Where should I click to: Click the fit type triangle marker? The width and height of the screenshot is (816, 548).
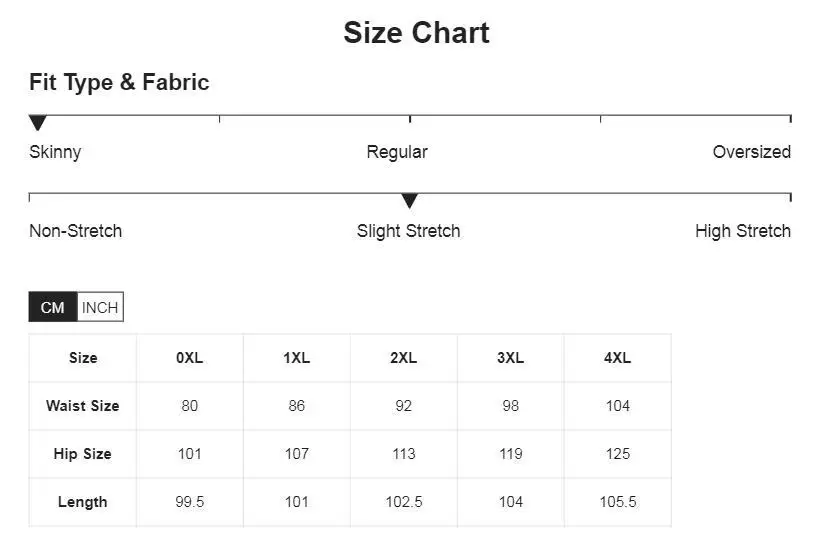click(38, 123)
---
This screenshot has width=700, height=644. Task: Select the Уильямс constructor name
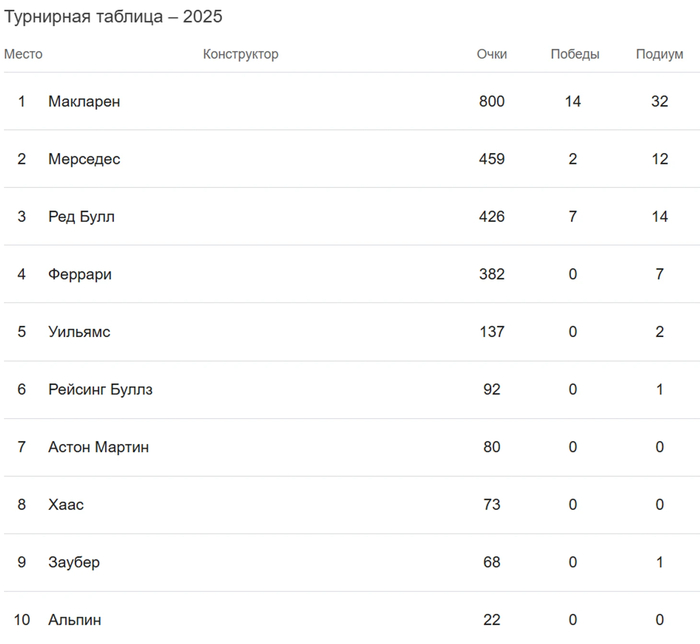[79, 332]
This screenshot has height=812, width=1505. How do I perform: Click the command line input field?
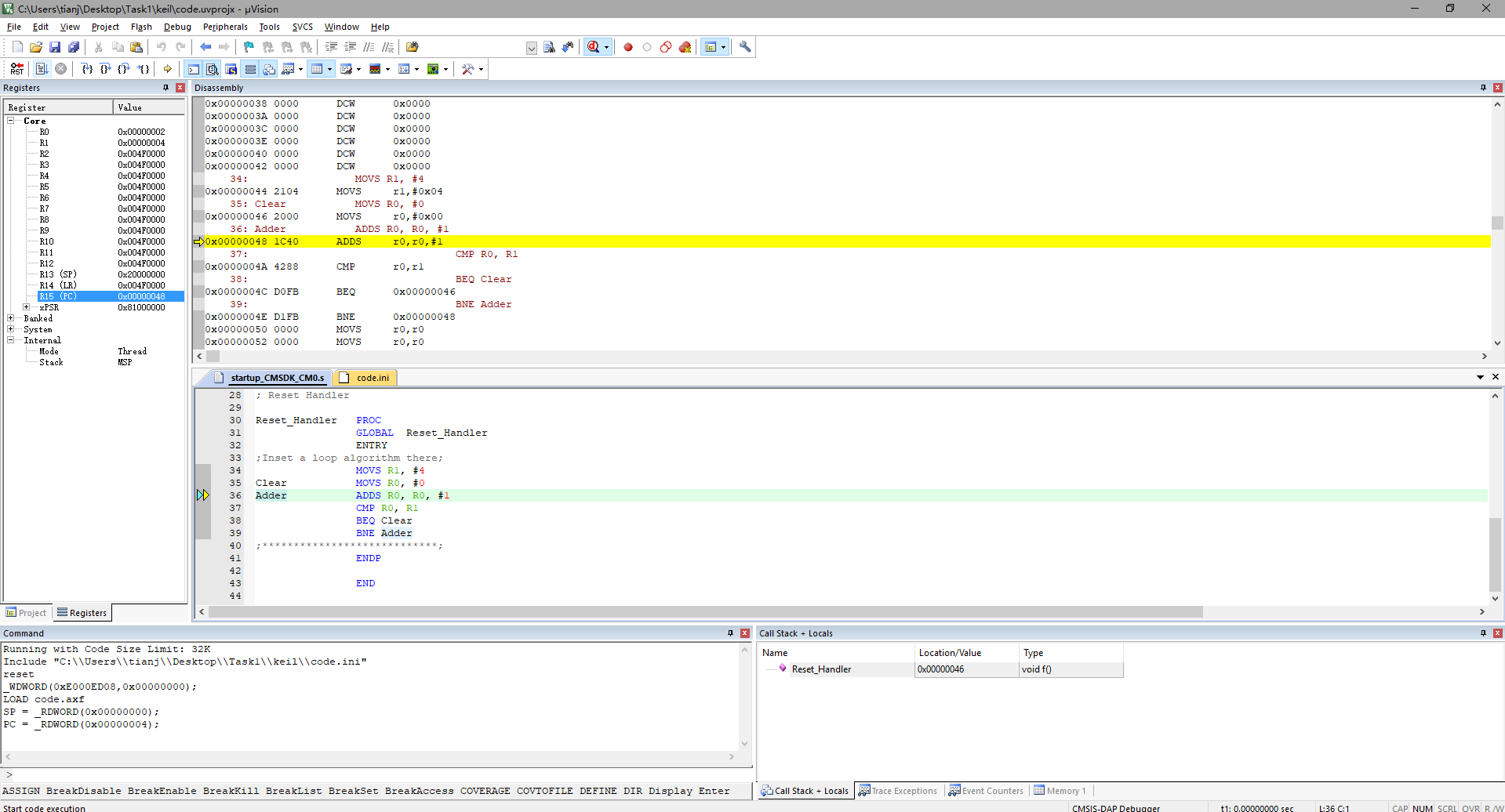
--
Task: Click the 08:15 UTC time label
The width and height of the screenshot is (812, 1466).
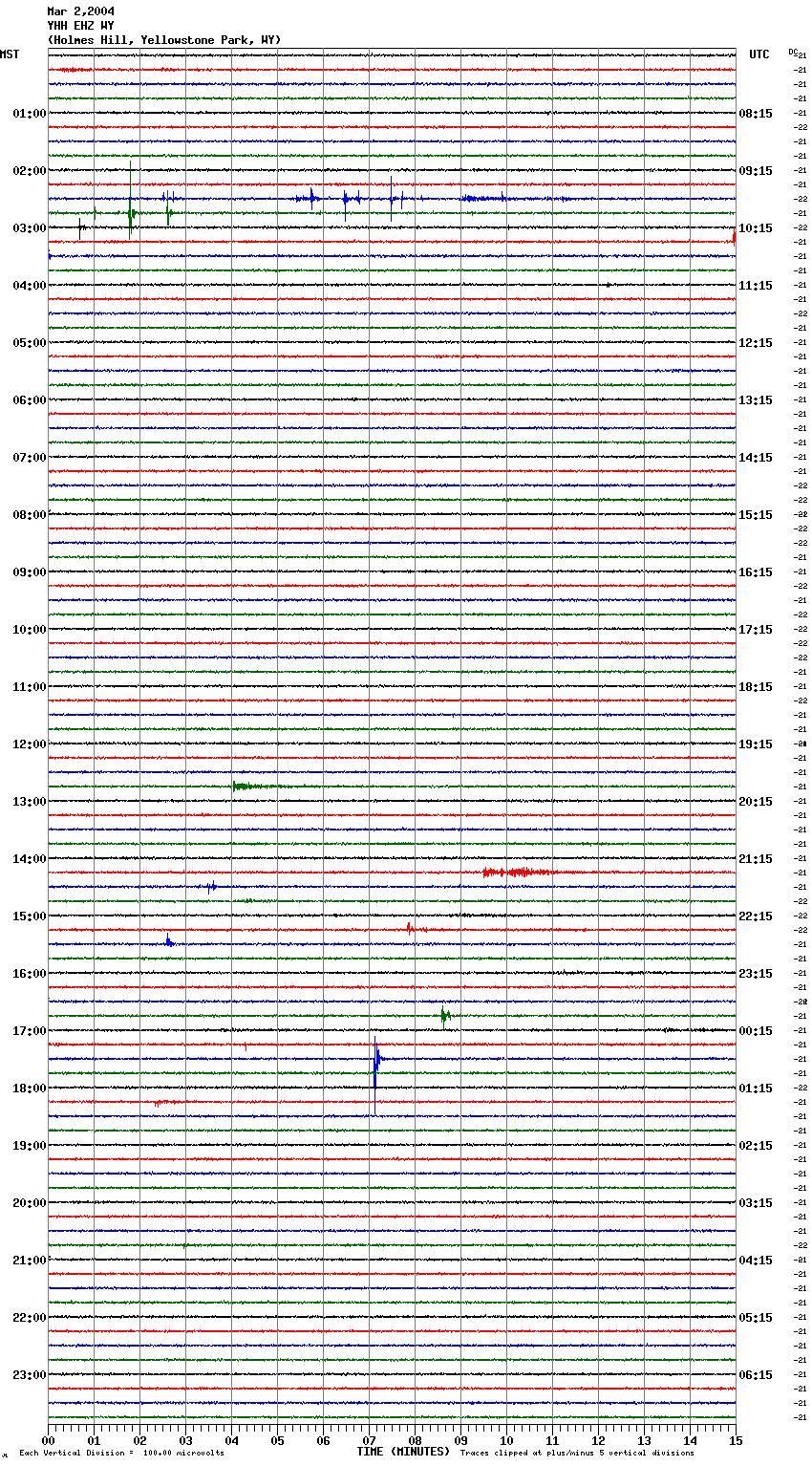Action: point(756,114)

(Exercise requirements): The answer is the lines of the material above, from the one containing "This screenshot has width=700, height=644." down to the one containing "This screenshot has height=812, width=1505.", given exactly and without images.

(Expected answer):
This screenshot has width=700, height=644. Task: Select the Уильямс constructor name
[79, 332]
This screenshot has height=812, width=1505. How do I perform: Click the command line input field?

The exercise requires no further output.